D.J.C. worked as a warehouse associate for 10 months prior to the drug test and was fired a month later. He claims that company officials didn’t allow him to list the medications he was taking prior to the test and seemed confused when he told him he’s a registered medical cannabis patient.

“They had a zero-tolerance policy against illegal drugs, and to me that wasn’t an illegal drug. That was my medicine,” D.J.C. told NJTV News, adding that human resource officials told him he wasn’t being terminated but, instead, was being placed on “disability leave” while the company awaited paperwork from his physician.

Once Amazon received the paperwork, D.J.C. says, he was terminated for failing to tell them he used medical cannabis, citing Amazon’s zero-tolerance drug policies.

Walter Dana Venneman, the attorney for D.J.C., told NJ Spotlight that his client was given “three terminations, each for a different reason.”

“It’s almost like whack-a-mole.
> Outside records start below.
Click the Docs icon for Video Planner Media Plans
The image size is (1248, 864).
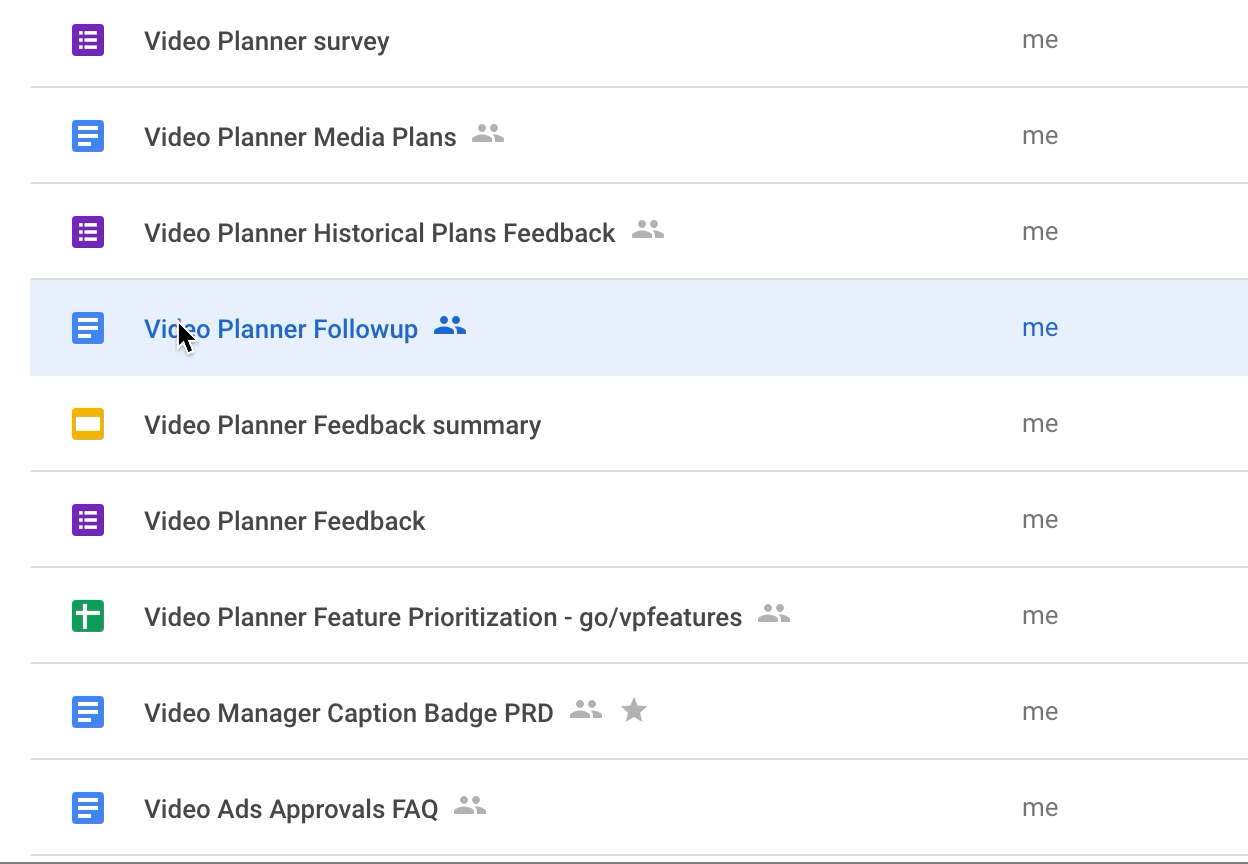(88, 136)
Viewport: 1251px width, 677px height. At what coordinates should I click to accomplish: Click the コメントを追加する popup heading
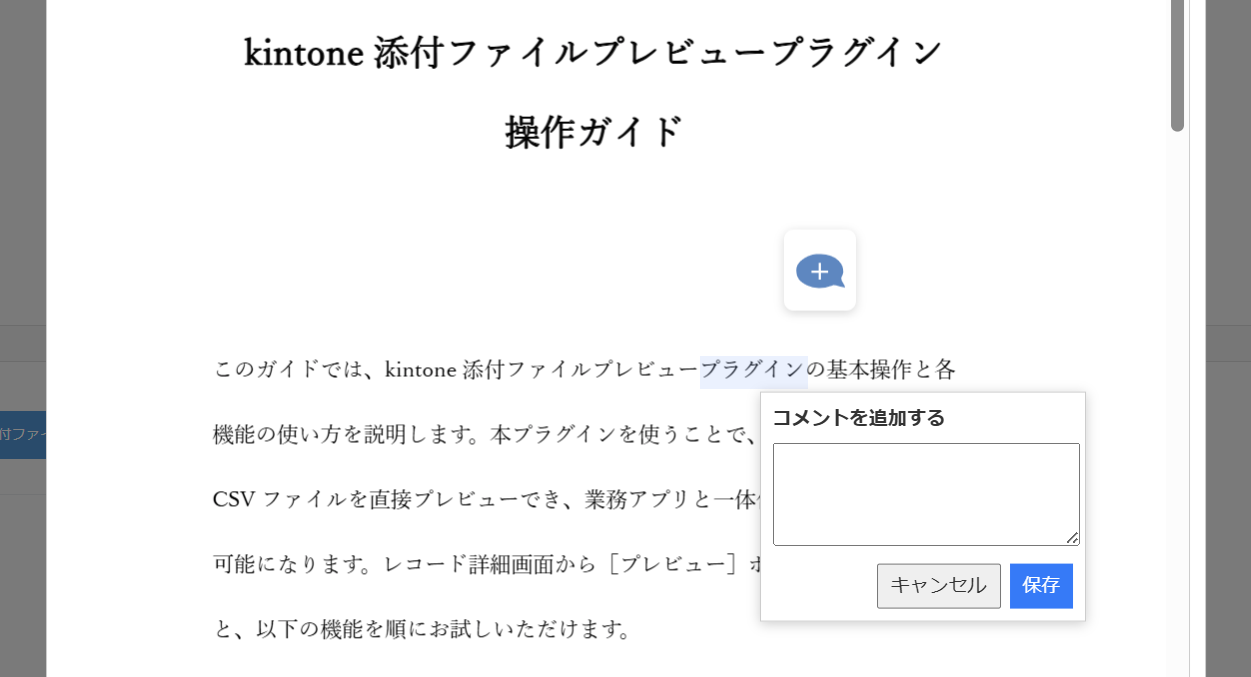pyautogui.click(x=858, y=418)
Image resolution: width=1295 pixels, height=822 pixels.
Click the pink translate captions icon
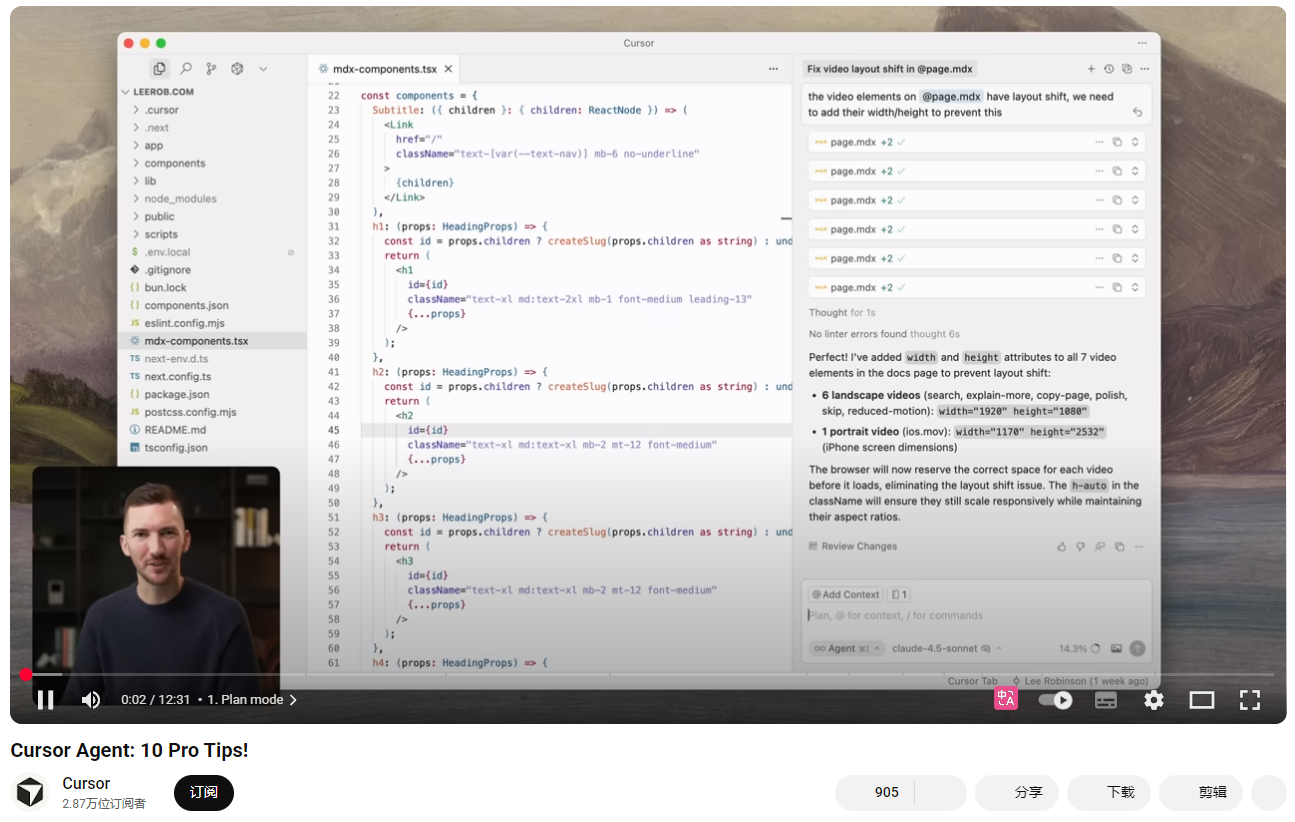pyautogui.click(x=1005, y=700)
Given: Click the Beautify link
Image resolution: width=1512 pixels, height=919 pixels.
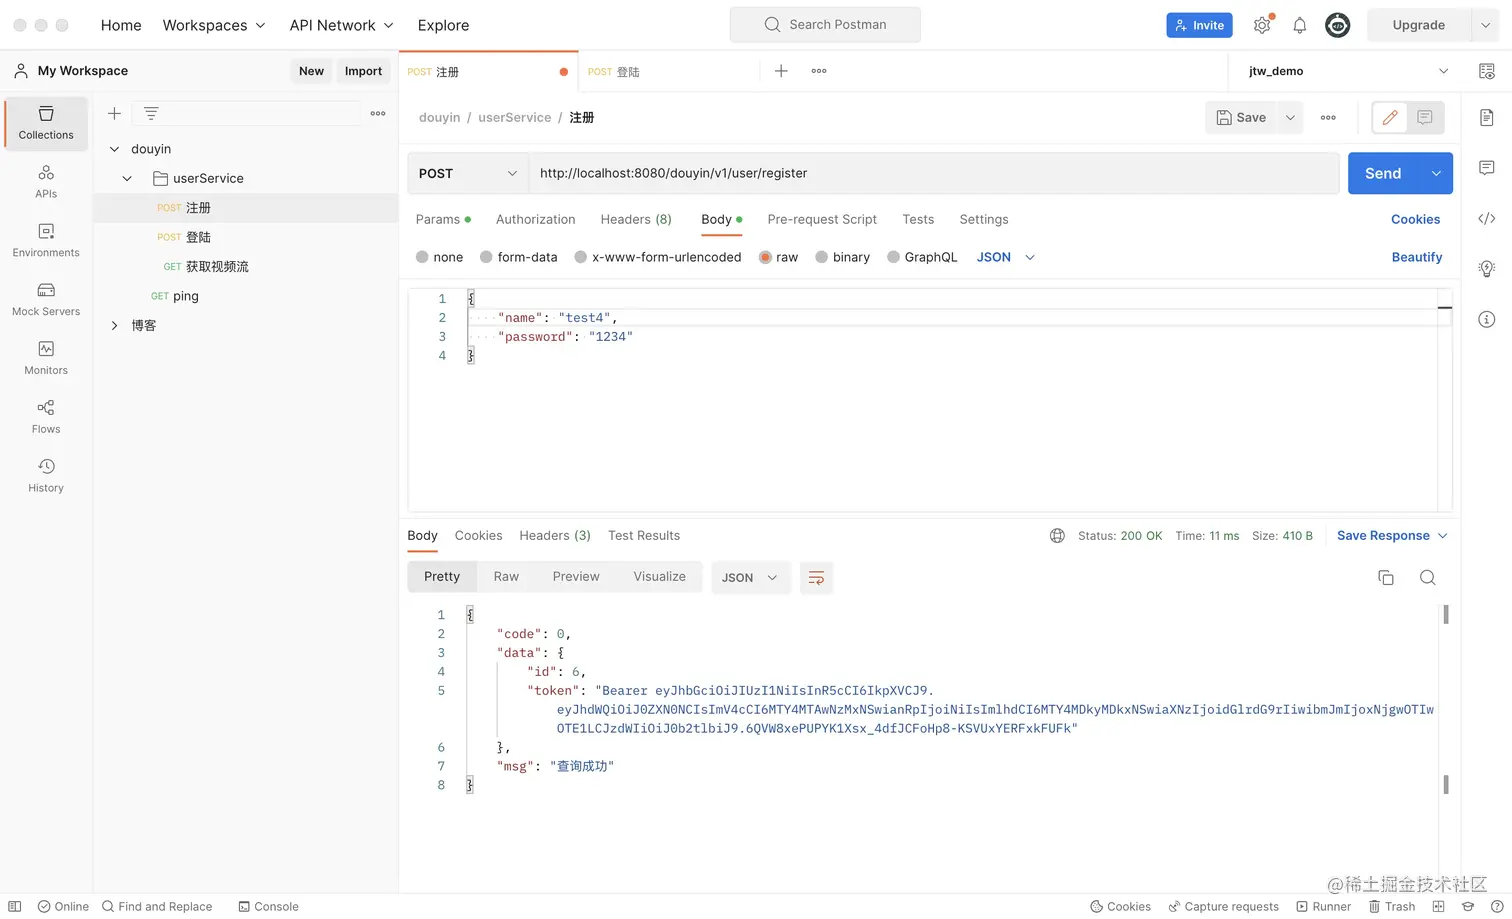Looking at the screenshot, I should pyautogui.click(x=1416, y=257).
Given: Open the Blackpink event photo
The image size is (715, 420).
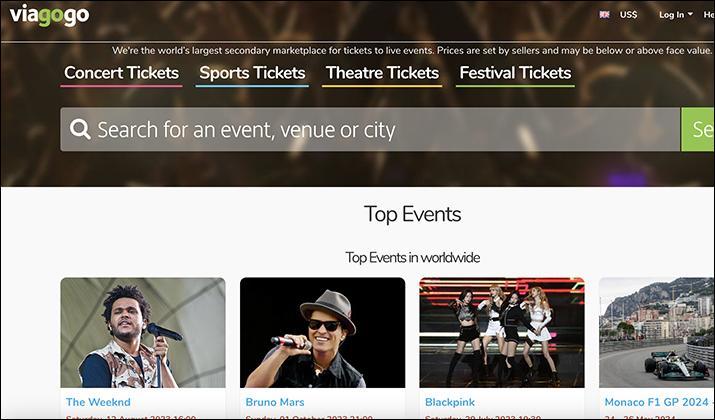Looking at the screenshot, I should pyautogui.click(x=502, y=333).
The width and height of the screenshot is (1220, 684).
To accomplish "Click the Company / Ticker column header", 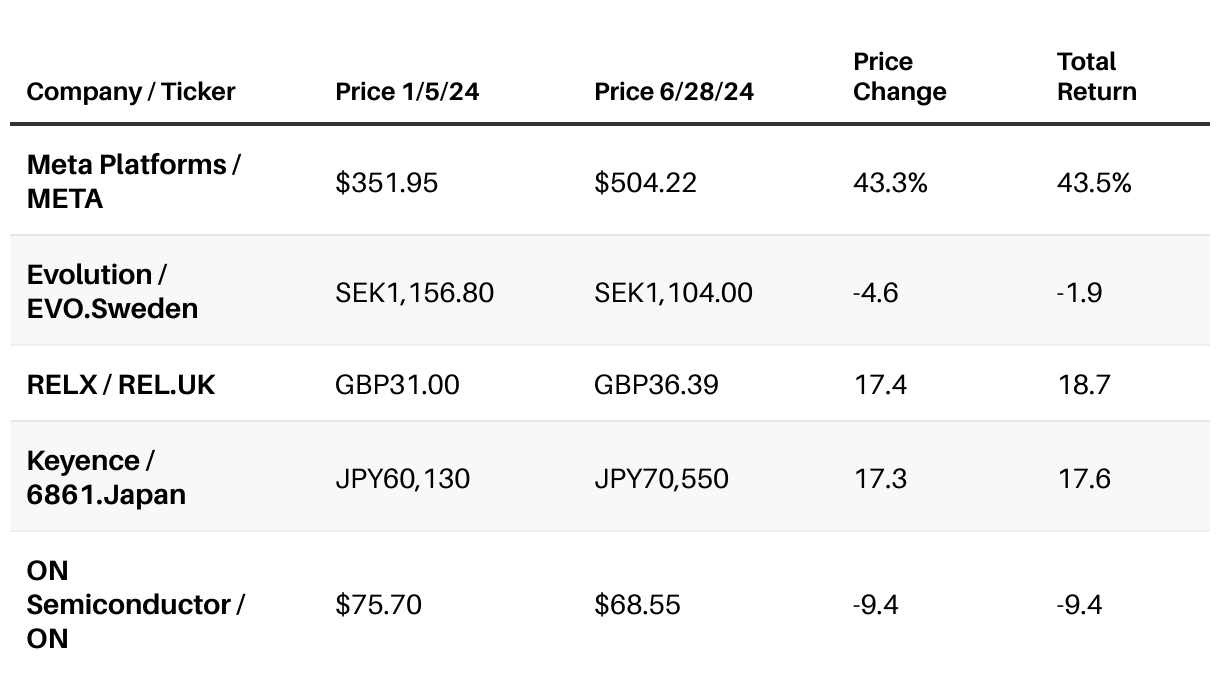I will (131, 92).
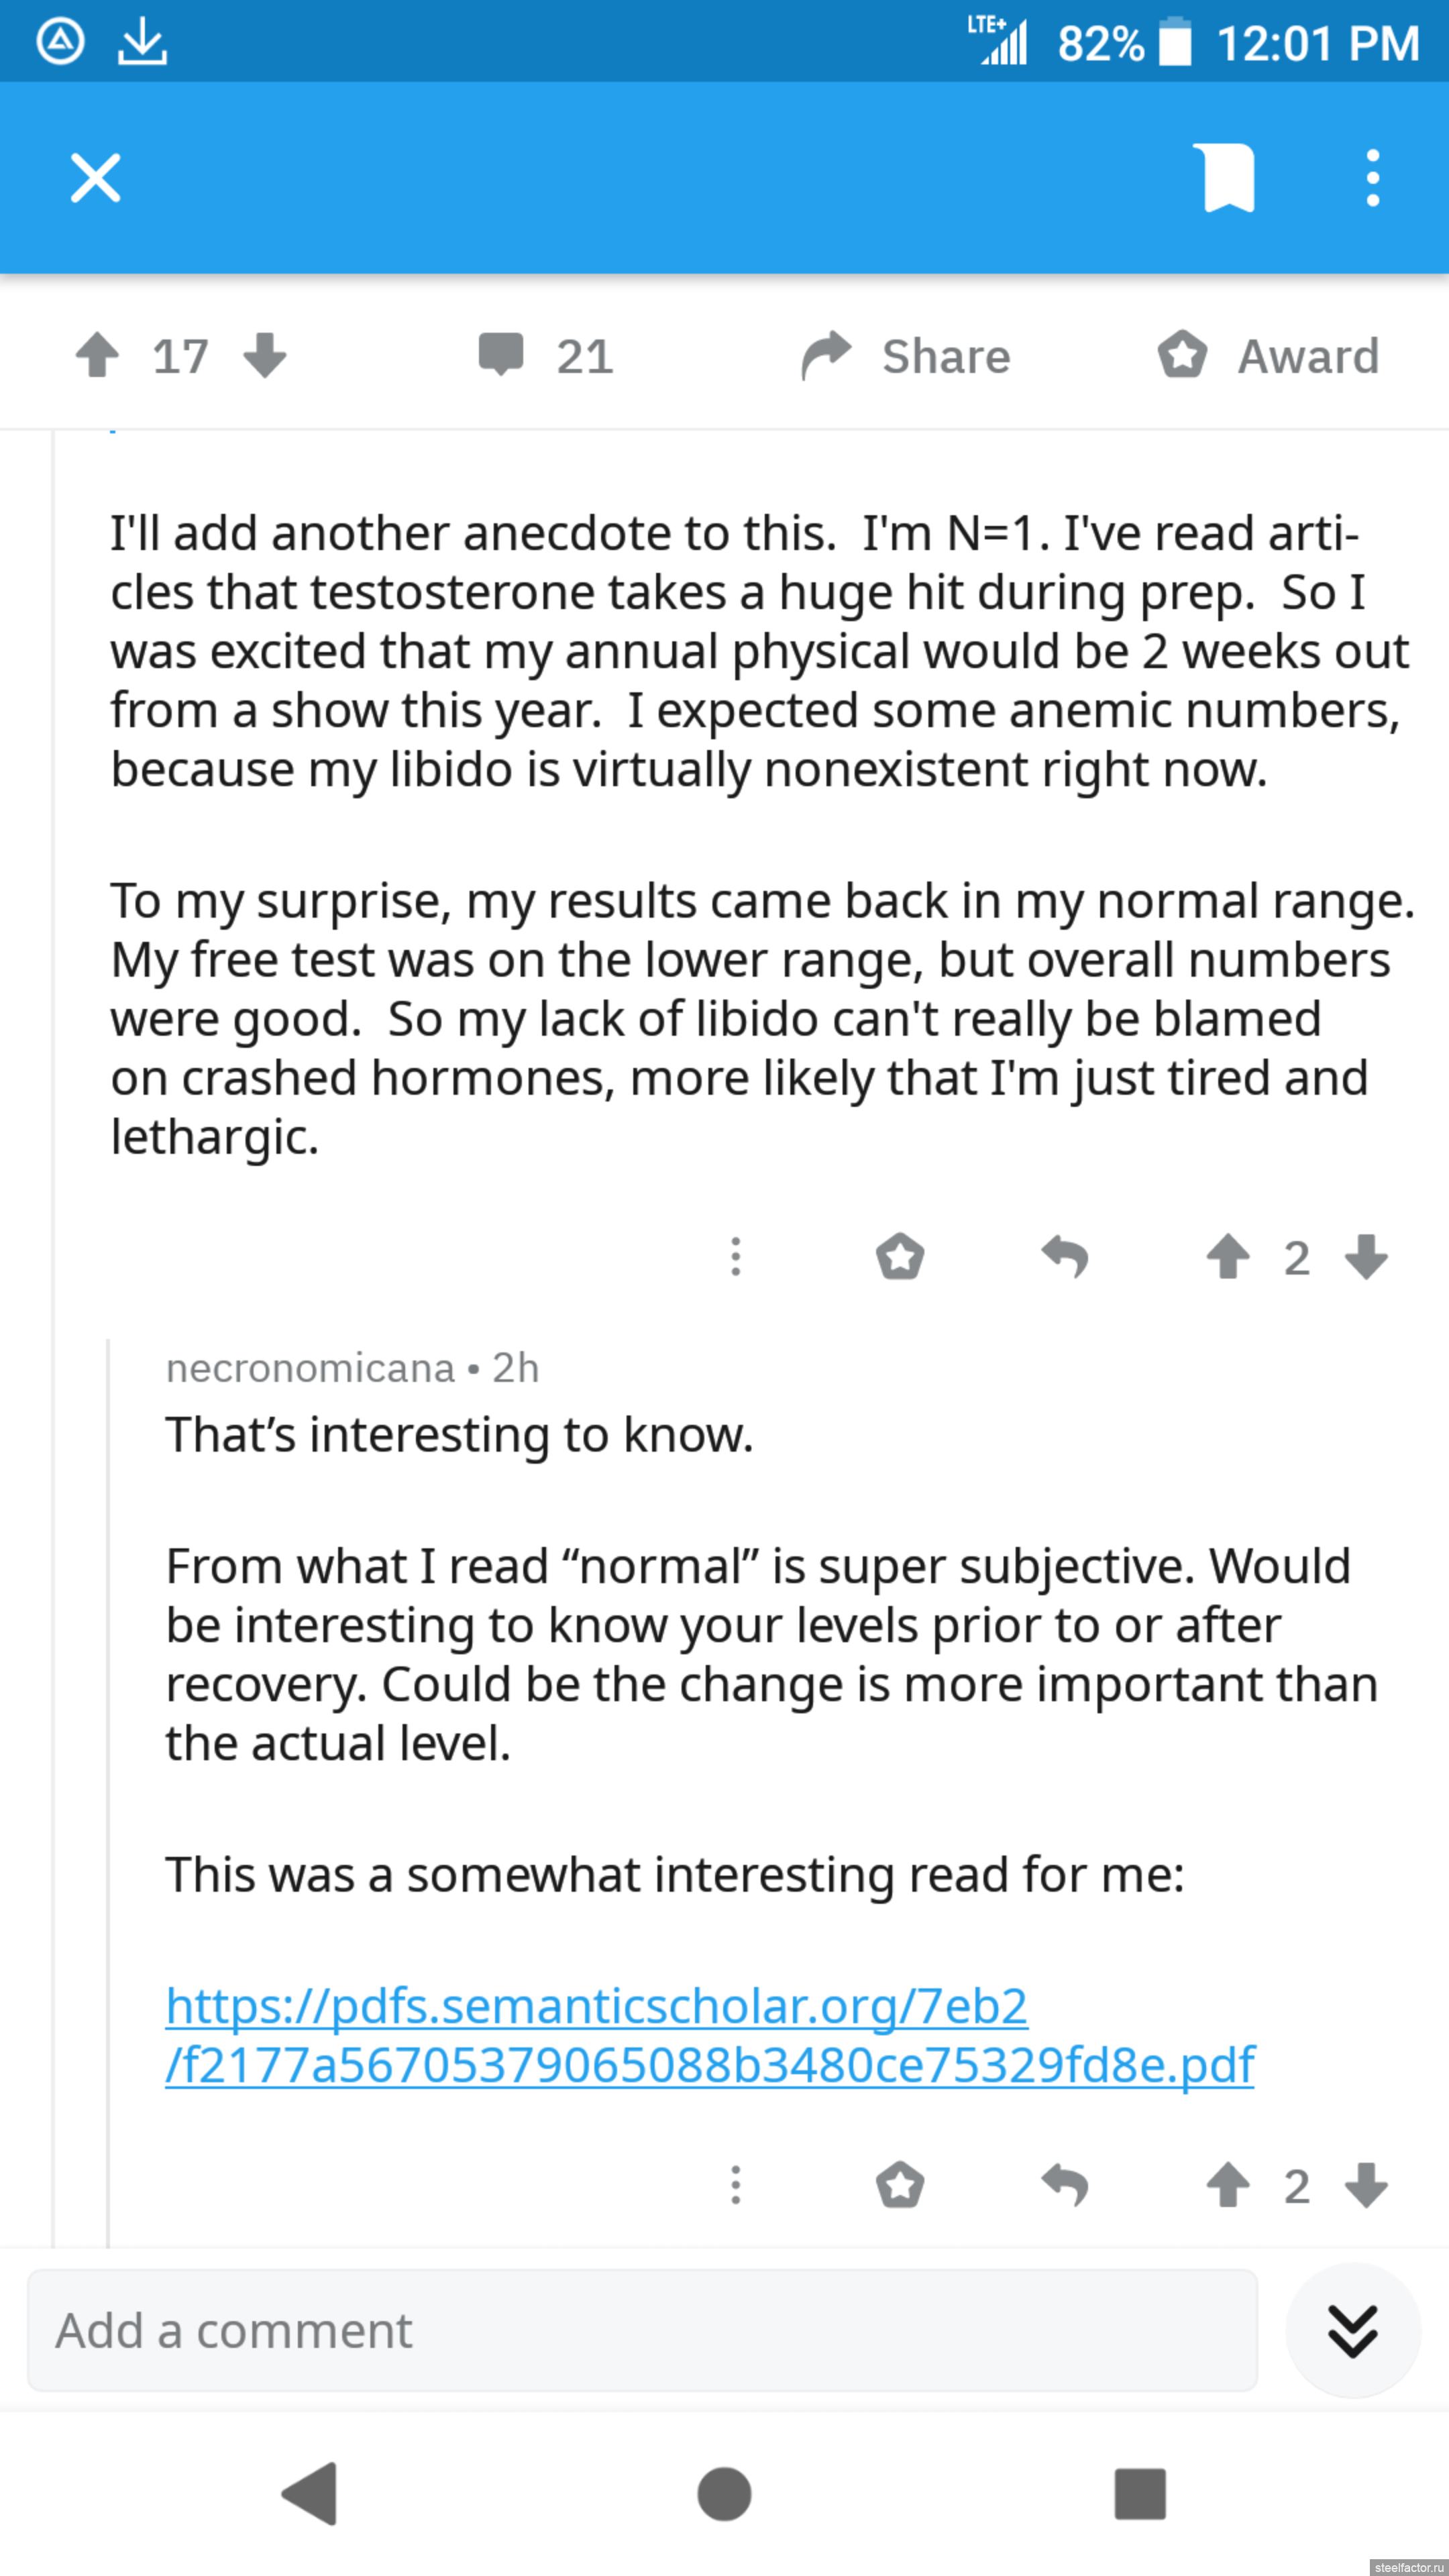1449x2576 pixels.
Task: Upvote the anecdote comment
Action: pyautogui.click(x=1228, y=1257)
And what strikes me most in those three separate terminations, and it’s laid out in the complaint, is that at no point, ever, did they consider, ‘What might we work out with our good employee?’ Doesn’t matter if it’s medical cannabis, or it’s some other medication, or a limitation on hours. Whatever it is, they have to make an effort to make a reasonable accommodation. And they could’ve easily done that here. And my client did not come to work impaired at that workplace.” – Venneman, to NJ Spotlight

D.J.C. claims that the termination from the warehouse “blacklisted” him from other jobs at firms owned by Amazon, such as Whole Foods.

Last session, New Jersey lawmakers passed a bill that prohibits companies from punishing employees because of their medical cannabis use so long as they are not intoxicated on the job and can provide their valid medical cannabis identification card. D.J.C. is seeking reinstatement, back pay, and punitive damages.